Genova, la revoca ad Autostrade costa un occhio della testa. Le prime stime

Il governo è stato chiaro. Intende revocare la concessione ad Autostrade senza aspettare l’esito dell’inchiesta sulla tragedia del ponte Morandi. «Non possiamo attendere i tempi della giustizia penale», ha detto il presidente del Consiglio Giuseppe Conte durante la conferenza stampa al termine del Consiglio dei Ministri a Genova. Ma revocare la concessione ad Autostrade per l’Italia, controllata dalla famiglia Benetton, può costare caro al contribuente. Diversi miliardi stando alle prime stime. A parlare, nero su bianco, dei costi della revoca, è la convenzione stipulata tra Autostrade e lo Stato. La concessione è infatti regolata dalla convenzione che Anas e Autostrade per l’Italia hanno siglato nel 2007. Nel documento sono indicate le tratte autostradali italiane date in concessione ad Autostrade per l’Italia, tra cui l’A10 Genova-Savona, lungo la quale si trovava il ponte Morandi.
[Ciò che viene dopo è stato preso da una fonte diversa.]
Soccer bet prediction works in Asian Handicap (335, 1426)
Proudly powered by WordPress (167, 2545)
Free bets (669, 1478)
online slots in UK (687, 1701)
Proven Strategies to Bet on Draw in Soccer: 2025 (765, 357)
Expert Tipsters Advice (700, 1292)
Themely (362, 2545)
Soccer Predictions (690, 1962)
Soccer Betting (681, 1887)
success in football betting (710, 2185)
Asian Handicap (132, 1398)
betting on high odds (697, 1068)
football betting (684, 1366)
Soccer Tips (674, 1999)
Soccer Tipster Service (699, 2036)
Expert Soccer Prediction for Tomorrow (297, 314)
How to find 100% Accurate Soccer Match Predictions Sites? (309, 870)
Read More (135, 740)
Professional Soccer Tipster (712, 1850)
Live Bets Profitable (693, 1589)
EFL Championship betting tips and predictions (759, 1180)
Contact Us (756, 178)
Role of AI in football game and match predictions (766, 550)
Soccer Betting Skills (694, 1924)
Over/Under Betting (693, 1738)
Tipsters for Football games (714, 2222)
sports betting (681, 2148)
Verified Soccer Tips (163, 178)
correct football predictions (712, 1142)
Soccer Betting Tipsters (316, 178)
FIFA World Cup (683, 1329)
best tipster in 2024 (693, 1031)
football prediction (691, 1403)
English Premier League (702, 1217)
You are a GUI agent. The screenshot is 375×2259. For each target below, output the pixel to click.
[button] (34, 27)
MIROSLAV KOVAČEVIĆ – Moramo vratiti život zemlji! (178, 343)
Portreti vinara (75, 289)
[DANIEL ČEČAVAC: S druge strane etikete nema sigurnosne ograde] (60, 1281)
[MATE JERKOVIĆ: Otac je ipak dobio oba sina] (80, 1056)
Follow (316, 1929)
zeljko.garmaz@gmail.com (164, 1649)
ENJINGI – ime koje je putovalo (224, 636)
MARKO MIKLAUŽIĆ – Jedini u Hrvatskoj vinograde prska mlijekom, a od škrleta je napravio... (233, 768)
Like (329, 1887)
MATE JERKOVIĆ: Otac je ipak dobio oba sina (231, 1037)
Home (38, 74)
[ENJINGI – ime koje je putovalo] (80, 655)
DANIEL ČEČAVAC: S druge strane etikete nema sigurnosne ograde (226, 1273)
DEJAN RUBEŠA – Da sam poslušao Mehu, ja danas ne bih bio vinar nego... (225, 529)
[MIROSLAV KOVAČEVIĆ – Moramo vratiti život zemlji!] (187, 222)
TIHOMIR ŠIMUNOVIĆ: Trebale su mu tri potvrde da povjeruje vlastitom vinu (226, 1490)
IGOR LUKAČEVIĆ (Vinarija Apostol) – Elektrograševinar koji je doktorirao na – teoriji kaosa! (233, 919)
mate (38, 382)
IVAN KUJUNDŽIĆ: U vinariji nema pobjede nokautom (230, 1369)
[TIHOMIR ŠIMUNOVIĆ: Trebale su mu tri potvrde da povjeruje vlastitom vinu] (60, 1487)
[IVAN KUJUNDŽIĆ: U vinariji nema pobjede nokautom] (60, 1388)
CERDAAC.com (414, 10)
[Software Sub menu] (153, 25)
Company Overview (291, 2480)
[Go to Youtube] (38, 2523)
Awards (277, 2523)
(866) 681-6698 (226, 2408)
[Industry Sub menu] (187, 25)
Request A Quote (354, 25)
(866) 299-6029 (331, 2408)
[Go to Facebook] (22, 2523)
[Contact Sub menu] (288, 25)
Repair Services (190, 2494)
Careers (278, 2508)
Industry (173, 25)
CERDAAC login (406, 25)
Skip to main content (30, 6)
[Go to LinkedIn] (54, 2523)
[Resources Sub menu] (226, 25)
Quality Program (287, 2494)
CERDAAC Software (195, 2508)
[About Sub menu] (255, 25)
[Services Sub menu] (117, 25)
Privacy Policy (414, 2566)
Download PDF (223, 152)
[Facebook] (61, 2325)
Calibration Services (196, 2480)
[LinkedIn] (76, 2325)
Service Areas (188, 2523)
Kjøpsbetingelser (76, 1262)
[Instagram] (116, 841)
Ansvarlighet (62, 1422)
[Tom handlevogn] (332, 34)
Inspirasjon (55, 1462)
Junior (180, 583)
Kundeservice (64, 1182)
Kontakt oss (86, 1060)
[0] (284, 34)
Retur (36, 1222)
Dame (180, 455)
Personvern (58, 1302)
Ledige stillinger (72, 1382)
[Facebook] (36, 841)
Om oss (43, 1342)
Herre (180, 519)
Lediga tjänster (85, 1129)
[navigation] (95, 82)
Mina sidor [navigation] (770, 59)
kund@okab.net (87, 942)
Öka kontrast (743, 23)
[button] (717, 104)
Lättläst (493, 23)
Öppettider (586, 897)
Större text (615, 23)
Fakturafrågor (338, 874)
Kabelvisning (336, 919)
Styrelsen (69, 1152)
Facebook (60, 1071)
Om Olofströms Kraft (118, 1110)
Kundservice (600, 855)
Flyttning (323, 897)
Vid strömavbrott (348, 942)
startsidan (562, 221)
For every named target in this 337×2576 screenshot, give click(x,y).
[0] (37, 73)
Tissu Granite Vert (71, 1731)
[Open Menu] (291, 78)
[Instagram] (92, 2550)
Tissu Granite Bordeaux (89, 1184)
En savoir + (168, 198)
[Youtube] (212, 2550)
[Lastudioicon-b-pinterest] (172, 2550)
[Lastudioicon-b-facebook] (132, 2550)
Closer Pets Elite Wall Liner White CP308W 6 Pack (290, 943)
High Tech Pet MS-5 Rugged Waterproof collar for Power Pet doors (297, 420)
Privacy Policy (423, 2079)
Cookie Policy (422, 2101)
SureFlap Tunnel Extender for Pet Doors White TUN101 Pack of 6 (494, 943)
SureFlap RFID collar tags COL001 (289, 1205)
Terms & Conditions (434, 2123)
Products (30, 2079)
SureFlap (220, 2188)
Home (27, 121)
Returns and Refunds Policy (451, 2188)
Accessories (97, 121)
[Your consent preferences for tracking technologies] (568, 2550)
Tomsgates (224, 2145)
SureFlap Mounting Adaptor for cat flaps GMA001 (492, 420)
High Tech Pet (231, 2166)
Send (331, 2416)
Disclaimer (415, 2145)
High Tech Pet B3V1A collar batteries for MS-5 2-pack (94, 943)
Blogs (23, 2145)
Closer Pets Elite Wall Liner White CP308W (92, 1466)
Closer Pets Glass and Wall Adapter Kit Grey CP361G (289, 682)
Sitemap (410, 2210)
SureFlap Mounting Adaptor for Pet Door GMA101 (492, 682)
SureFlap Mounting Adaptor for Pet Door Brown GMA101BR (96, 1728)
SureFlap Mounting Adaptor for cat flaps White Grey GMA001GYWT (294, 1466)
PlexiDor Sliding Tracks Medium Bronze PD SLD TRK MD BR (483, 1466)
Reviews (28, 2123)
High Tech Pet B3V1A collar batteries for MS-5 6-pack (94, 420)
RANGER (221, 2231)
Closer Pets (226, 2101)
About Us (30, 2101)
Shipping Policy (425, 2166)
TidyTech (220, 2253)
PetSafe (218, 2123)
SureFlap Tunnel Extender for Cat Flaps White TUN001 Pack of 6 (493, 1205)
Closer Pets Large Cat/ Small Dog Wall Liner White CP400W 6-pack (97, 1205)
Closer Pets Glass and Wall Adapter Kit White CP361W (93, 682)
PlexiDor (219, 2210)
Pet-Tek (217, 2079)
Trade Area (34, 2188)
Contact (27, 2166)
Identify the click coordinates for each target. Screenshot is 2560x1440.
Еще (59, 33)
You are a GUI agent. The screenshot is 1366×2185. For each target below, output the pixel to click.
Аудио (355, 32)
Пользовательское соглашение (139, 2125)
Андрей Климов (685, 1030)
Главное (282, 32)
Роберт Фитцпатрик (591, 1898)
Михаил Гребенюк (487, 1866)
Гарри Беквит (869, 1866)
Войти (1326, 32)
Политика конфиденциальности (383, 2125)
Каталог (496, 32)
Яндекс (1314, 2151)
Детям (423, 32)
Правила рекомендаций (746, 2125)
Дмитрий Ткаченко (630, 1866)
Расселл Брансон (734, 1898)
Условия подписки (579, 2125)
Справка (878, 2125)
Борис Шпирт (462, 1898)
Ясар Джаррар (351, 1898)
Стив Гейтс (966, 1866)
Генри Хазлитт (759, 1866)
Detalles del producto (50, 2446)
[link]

La concessione, con scadenza al 2038, è stata prorogata al 2042 dopo il via libera della Commissione Europea e può essere interrotta nel caso in cui «perduri la grave inadempienza» da parte del concessionario rispetto agli obblighi previsti, come si legge al capitolo 9 della convezione.

Tra gli obblighi del concessionario c’è anche il «mantenimento della funzionalità delle infrastrutture concesse attraverso la manutenzione e la riparazione tempestiva delle stesse». Nel caso in cui venisse dimostrata l’inadempienza, Anas subentrerebbe «in tutti i rapporti attivi e passivi di cui è titolare» Autostrade relativi alla convenzione. Tuttavia, viene precisato nel documento, Anas dovrebbe pagare ad Autostrade «un importo corrispondente al valore attuale netto dei ricavi della gestione, prevedibile dalla data del provvedimento di decadenza sino alla scadenza della concessione, al netto dei relativi costi, oneri, investimenti e imposte nel medesimo periodo, scontati a un tasso di rendimento di mercato comparabile e maggiorato delle imposte che il concessionario dovrà corrispondere a fronte della percezione dell’importo da parte del concedente decurtato: dell’inadempimento finanziario netto assunto dal concedente alla data del trasferimento stesso; dei flussi di cassa della gestione percepiti dal concessionario durante lo svolgimento dell’ordinaria amministrazione decorrente dalla data del provvedimento di decadenza fino alla data di trasferimento della concessione».
La dicitura è complessa ma in parole povere significa che il concedente, quindi Anas, dovrebbe pagare al concessionario, quindi ad Autostrade un importo calcolato sugli utili previsti fino alla scadenza della concessione. Se si considera che la concessione scade nel 2042 e che l’utile netto di Autostrade per l’Italia nel 2017 ammonta a 968 milioni di euro – quasi un miliardo -, i costi dell’indennizzo si aggirerebbero attorno ai 20 miliardi di euro. L’importo determinato infatti “viene decurtato, a titolo di penale, di una somma pari al 10% dello stesso, salvo il maggior danno subito dal concedente per la parte eventualmente eccedente la predetta parte forfettaria». I costi della revoca della concessione sarebbero quindi elevatissimi. Una strada alternativa alla revoca potrebbe essere quella di una maxi multa nei confronti di Autostrade. Ieri, prima dell’annuncio di Conte, il ministro delle Infrastrutture e dei Trasporti, Danilo Toninelli, oltre ad aver annunciato l’eventuale revoca delle concessioni, ha fatto sapere di aver «attivato tutte le procedure per comminare multe fino a 150 milioni di euro».